[To do]
Answer these questions about the blog post below:
1. Where were the polaroids mentioned at the start taken?
2. What course is the writer taking next quarter?
3. What can the writer return to now that the computer is running again?

Some polaroids from coney island this summer.
People talk about communication with models for studio photography… it’s really interesting, that shoot I did last week, the guy with the cigar didn’t speak english at all. Yet somehow his expressions still look right. I guess he got the gist of what I was trying to get, somehow. I didn’t even realize it until now. I wonder how much of my communication as a photographer is not language based.
My costume stuff is at the package center, but I haven’t had a chance to pick it up yet. I’m psyched that it got here so quick.
I’ve just somehow rediscovered Stars. I mean, I always listen to them a little bit, but just today I got that gut feeling again that I did when I first heard them live and had to stop what I was doing and listen. I miss that feeling. It’s the same feeling that one gets when they touch a lover’s hand after a long time not seeing them.
Next quarter I’m taking an existential philosophy course. Months of kafka, nietzsche, sartre, etc. I’m excited.
Meeting tomorrow to plan out some paid work. That’s good.
Have to get around to talking to the pedicab guys about a job at some point. I think it’s a nice fit.
My computer is running again, I can get back to scanning the piles of negatives I’ve got sitting around.
I read of Lise and Alyosha, talking of taunting devils, but I do not see him beside her; I see us, lying naked under the streetlight’s glow, whispering.

[Input data]

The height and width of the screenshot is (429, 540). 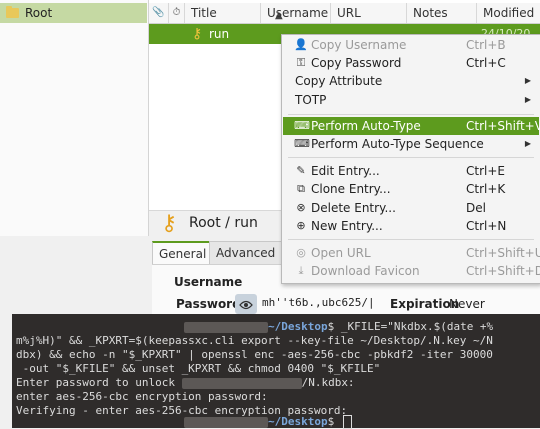 What do you see at coordinates (486, 189) in the screenshot?
I see `menu-item-shortcut: Ctrl+K` at bounding box center [486, 189].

[Exercise solution]
1. At Coney Island, this summer.
2. An existential philosophy course.
3. Scanning the piles of negatives.